Para lograrlo habría que haber tenido menos soberbia refundacional y haber evitado reformas y frases que alienaron la inversión. Muchos anticipamos que la reforma tributaria sería un tsunami anti crecimiento. Lo mismo ocurrió con el fin del lucro y del copago en la educación. Con ello se congeló uno de los sectores de servicios más dinámicos de la economía en los últimos 20 años. Sector que creó miles de empleos y convirtió a nuestra educación superior en una de las mejores de Latinoamérica. Finalmente, la reforma laboral rigidizará artificialmente las relaciones laborales y bajará la productividad en muchas industrias. No deja de ser sorprendente que las reformas laborales de Macron en Francia y Temer en Brasil marchan en sentido contrario a la nuestra y reconocen que la negociación colectiva debe radicarse en la empresa, evitando los sindicatos monopólicos.

Poco sacamos con llorar sobre la leche derramada. Los últimos cuatro años son perdidos desde el punto de vista del crecimiento, pero pueden convertirse en un activo si sacamos lecciones. Sólo así podremos recuperar el tiempo perdido. La primera es que el crecimiento es más frágil que lo pensado y que las retóricas redistributivas lo afectan. El subir impuestos para redistribuir tiene costos de eficiencia, en especial por su efecto en la inversión y consecuentemente en el crecimiento potencial del país. Ello produce además una menor recaudación, por lo que si los programas gubernamentales no agregan valor, el efecto es muy negativo.

La segunda lección es que son mucho más valiosos los cambios graduales y adaptativos que las lógicas refundacionales. No era necesario volar de una plumada el lucro en educación. Hubiese sido mejor hablar de lucro regulado, como el que existe en sectores de utilidad pública (agua, electricidad, telecomunicaciones) y concentrar las balas en los sectores más vulnerables.
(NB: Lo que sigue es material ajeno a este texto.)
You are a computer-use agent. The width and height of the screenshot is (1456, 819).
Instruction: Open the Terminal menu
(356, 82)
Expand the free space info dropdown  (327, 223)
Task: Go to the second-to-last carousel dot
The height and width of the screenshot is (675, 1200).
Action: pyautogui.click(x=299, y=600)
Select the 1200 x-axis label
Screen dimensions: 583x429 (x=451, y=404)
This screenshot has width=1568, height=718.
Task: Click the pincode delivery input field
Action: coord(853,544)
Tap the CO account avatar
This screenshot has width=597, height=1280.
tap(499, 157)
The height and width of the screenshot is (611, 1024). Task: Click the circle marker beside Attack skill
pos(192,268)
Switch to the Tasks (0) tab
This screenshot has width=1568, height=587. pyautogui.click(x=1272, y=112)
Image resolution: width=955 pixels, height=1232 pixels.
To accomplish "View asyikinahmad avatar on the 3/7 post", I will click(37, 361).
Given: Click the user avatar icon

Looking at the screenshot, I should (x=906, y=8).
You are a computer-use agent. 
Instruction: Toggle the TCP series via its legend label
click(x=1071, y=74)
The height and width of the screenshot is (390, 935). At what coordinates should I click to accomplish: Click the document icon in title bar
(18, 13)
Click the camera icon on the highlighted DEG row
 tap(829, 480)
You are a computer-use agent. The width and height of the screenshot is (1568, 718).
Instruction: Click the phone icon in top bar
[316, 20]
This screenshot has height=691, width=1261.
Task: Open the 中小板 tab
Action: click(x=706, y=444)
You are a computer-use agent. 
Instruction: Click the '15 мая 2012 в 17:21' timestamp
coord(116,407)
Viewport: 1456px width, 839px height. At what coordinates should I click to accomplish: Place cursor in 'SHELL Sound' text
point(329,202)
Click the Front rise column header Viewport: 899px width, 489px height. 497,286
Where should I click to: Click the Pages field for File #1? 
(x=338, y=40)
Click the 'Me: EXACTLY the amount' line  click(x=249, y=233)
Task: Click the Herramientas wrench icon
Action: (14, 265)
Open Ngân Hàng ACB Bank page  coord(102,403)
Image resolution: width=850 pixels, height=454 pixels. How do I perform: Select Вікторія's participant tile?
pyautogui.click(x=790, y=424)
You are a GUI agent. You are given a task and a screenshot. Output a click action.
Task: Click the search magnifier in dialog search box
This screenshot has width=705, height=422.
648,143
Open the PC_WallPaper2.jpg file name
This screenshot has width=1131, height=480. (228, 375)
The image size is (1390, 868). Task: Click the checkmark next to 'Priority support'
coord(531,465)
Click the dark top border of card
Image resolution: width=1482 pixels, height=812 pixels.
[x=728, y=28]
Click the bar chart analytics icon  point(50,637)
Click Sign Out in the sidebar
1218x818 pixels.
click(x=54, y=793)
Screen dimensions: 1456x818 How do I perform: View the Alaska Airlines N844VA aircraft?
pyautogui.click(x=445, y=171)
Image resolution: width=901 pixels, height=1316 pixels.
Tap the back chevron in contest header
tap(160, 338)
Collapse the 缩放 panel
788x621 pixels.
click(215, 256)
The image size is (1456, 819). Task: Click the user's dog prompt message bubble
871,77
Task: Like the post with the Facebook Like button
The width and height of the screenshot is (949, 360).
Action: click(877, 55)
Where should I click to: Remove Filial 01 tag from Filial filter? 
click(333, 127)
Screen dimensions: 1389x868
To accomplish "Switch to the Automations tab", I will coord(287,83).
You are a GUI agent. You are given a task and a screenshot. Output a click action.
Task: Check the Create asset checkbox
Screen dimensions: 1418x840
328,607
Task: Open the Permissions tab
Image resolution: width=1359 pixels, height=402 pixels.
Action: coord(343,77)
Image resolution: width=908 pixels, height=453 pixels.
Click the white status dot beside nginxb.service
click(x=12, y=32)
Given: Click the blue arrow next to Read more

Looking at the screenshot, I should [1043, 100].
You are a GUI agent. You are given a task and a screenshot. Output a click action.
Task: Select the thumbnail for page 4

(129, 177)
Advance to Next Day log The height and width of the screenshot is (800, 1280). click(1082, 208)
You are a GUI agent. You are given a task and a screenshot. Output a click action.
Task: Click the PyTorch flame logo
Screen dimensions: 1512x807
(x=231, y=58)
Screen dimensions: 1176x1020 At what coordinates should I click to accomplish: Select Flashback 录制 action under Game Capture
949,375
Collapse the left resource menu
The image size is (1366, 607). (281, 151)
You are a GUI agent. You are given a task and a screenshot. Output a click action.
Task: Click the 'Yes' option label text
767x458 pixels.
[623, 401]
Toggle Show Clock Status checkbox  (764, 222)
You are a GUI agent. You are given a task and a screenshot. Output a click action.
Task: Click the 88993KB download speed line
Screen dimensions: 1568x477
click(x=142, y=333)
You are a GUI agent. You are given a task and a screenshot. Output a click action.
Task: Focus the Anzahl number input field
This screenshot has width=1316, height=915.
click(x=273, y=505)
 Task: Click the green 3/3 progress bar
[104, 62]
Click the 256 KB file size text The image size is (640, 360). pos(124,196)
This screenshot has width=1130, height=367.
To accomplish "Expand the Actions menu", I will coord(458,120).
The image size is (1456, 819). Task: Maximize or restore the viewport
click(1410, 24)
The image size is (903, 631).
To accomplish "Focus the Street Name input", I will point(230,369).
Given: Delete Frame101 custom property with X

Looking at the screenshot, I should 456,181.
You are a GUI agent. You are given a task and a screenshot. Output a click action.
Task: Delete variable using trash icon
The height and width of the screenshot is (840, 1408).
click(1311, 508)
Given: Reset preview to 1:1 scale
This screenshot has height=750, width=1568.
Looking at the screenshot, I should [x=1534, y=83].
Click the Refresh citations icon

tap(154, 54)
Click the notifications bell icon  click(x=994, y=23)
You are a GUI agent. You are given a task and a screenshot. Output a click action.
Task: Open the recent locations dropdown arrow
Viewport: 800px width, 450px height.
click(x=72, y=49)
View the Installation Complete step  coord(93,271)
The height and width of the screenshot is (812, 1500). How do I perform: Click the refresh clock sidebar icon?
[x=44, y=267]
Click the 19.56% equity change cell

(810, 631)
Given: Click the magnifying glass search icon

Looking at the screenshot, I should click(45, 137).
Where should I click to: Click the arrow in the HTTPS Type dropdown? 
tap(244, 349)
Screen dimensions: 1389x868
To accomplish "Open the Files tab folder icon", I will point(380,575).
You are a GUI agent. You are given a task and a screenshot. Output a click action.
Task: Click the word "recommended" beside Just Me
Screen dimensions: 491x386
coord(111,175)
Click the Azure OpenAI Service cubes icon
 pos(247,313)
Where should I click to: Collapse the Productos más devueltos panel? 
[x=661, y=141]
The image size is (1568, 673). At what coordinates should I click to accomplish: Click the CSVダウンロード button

La tercera lección es que nuestro Estado está haciendo agua por muchos lados (Sename, Carabineros, Onemi, Capredena, Contraloría) y por lo tanto antes de hacer crecer su tamaño es clave redefinir el rol y los objetivos de su innumerable red de agencias, regulaciones, ministerios. Sin esta reingeniería radical y dado que el Estado gasta anualmente más de US$ 60 mil millones, la productividad de nuestra economía se resentirá mortalmente. ¿Qué sentido tiene tener organismos técnicos, si ellos son dirigidos por operadores políticos cuyos incentivos son distintos al propósito del organismo que dirigen? ¿Cómo se fijan los salarios a los miles de asesores ministeriales que reciben sueldos muy superiores a los del sector privado? Lo curioso es que quienes más creen en un rol activo del Estado más debieran estar proponiendo esto y menos lo hacen. ¿No se dan cuenta que la sociedad no aceptará una merma del crecimiento y del bienestar para soportar un Estado glotón y poco eficiente? ¿No perciben que el desastre de los Kirchner y ni hablar de Venezuela se debe justamente a Estados hipertrofiados que en nuestro continente se transforman en fábricas de corrupción y en lastres que matan el crecimiento?

El próximo gobierno enfrenta un desafío enorme, volver a la humildad en el diseño de políticas públicas y reformar la empresa que más gasta: el Estado. Sin ello Chile seguirá empantanado en la trampa del ingreso medio.